Microstructure transformation and pore formation mechanism of Mo-14Re alloy weld by vacuum electron beam welding

Abstract

The vacuum electron beam welding (EBW) properties of Mo-14Re alloys were studied in this work. The weld morphology and microstructure were observed by optical microscope (OM) and scanning electron microscope (SEM). By using 3D Measuring Laser Microscope, energy dispersive spectroscopy (EDS), electronic probe micro analysis (EPMA) and transmission electron microscope (TEM), the weld pore was further characterized. In addition, its formation mechanism was analyzed. The results showed that the grains in fusion zone (FZ) of the powder metallurgy (PM) alloy weld obviously grew up to about 226.6 ± 75.7 μm and there were a large number of 12∼80 μm spherical pores. The element oxygen was enriched in the pores and a layer of MoO2 was formed on the surface. The formation of pores may be closely related to the micropores and high oxygen content in the materials.
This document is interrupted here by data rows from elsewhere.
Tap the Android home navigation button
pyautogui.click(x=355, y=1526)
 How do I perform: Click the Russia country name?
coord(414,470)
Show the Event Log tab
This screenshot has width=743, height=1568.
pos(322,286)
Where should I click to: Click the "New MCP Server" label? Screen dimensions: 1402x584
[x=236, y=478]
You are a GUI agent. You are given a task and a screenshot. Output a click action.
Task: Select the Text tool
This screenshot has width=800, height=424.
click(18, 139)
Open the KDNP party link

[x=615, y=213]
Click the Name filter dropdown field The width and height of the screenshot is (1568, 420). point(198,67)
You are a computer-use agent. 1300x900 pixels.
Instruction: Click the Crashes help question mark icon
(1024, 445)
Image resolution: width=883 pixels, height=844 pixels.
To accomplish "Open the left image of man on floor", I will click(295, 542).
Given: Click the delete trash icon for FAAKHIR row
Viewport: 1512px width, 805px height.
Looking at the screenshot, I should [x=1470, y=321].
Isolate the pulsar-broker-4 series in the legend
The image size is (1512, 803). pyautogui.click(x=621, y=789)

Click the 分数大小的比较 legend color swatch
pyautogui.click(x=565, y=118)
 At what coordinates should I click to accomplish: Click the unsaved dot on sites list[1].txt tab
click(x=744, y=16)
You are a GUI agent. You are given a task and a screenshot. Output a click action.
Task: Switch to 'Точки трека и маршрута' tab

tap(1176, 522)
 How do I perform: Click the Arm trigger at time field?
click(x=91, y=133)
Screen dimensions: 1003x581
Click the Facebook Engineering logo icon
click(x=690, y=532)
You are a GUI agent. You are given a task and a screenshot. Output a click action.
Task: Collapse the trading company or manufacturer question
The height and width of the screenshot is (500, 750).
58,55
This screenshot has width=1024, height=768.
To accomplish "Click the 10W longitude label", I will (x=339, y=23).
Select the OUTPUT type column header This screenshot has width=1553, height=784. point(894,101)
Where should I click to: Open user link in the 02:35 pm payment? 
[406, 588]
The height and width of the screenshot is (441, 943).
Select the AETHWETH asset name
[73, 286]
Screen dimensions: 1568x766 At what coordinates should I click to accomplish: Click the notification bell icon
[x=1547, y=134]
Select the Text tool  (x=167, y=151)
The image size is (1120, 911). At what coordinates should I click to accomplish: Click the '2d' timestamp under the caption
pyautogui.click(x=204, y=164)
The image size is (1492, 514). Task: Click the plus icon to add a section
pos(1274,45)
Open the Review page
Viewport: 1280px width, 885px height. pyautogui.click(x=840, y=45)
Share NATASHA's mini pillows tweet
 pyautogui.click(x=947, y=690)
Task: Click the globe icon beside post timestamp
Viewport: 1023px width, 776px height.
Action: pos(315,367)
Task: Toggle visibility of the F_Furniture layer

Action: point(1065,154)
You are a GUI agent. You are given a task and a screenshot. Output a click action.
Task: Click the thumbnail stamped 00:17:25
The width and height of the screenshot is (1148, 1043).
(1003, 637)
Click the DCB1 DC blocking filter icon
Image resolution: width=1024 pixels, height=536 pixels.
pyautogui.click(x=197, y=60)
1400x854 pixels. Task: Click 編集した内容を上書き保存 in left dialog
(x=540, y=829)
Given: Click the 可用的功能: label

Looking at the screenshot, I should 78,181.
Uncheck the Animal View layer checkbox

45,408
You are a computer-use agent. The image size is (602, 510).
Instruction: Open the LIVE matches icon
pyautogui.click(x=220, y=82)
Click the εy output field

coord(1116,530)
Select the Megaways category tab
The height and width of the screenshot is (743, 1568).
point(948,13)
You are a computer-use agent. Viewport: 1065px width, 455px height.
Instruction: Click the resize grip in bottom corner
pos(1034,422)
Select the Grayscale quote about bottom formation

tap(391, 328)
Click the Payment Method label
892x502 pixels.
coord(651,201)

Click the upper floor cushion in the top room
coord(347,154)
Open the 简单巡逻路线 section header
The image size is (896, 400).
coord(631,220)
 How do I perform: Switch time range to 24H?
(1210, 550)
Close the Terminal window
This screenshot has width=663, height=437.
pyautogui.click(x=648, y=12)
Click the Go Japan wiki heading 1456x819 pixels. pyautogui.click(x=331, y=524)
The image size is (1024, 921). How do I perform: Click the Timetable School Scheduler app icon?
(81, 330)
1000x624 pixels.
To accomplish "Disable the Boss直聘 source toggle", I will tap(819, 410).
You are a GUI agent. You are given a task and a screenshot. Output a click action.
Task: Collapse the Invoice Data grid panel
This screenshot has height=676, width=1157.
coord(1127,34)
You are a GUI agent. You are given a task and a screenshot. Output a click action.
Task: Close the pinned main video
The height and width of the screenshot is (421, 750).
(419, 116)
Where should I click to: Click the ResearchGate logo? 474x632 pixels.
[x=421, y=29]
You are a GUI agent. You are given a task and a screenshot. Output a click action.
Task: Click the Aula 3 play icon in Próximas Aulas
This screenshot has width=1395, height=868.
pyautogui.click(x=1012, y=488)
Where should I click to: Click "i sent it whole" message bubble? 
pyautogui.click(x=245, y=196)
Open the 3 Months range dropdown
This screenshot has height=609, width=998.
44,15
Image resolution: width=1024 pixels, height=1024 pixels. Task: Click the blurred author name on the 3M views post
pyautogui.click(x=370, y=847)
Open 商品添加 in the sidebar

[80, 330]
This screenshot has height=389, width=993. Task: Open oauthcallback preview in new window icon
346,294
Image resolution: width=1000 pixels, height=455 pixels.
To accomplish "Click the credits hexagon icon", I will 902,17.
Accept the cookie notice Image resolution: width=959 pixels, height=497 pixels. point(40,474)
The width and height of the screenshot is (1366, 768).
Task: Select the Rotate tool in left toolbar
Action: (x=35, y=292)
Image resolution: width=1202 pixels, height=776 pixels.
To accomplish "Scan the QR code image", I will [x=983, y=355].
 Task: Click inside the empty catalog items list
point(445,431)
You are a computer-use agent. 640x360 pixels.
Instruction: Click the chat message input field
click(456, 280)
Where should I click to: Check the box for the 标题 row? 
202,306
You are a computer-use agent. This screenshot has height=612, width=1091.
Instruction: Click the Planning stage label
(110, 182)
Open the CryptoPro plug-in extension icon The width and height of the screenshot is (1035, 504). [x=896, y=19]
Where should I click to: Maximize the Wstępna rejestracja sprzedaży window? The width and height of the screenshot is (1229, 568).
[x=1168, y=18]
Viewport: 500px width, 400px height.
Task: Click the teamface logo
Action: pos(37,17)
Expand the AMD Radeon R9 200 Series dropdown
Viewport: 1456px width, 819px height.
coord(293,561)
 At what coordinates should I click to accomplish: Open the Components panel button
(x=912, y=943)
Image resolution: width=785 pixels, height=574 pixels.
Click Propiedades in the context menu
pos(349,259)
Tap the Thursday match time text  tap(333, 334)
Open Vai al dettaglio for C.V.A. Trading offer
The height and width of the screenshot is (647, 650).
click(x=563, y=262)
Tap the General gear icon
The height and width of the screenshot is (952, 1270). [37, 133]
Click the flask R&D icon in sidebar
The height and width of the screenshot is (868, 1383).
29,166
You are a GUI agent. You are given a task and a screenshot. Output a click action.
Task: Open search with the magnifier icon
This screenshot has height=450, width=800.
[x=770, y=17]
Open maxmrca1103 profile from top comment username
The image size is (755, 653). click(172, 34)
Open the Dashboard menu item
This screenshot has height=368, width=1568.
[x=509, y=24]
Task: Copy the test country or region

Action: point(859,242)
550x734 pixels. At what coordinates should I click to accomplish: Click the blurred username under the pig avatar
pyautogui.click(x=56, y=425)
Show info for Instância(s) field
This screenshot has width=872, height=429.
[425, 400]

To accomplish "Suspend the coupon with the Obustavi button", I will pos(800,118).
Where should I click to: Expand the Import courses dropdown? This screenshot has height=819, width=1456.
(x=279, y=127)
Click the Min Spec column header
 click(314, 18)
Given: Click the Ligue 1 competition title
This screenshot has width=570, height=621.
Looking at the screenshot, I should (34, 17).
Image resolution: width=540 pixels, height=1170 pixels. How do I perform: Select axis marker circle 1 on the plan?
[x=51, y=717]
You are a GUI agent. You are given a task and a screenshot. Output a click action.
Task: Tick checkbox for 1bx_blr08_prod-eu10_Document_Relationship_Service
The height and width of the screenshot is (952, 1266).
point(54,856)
Under the strong stirring of the molten pool, the generated carbon monoxide (CO) and molybdenum monoxide (MoO) bubbles couldn't escape and remained in the weld to form pores. However, no pores were found in the melted alloy weld. It was difficult to generate bubbles by homogeneous nucleation for the melted alloy. Due to the grain coarsening, the microhardness value of the weld significantly decreased.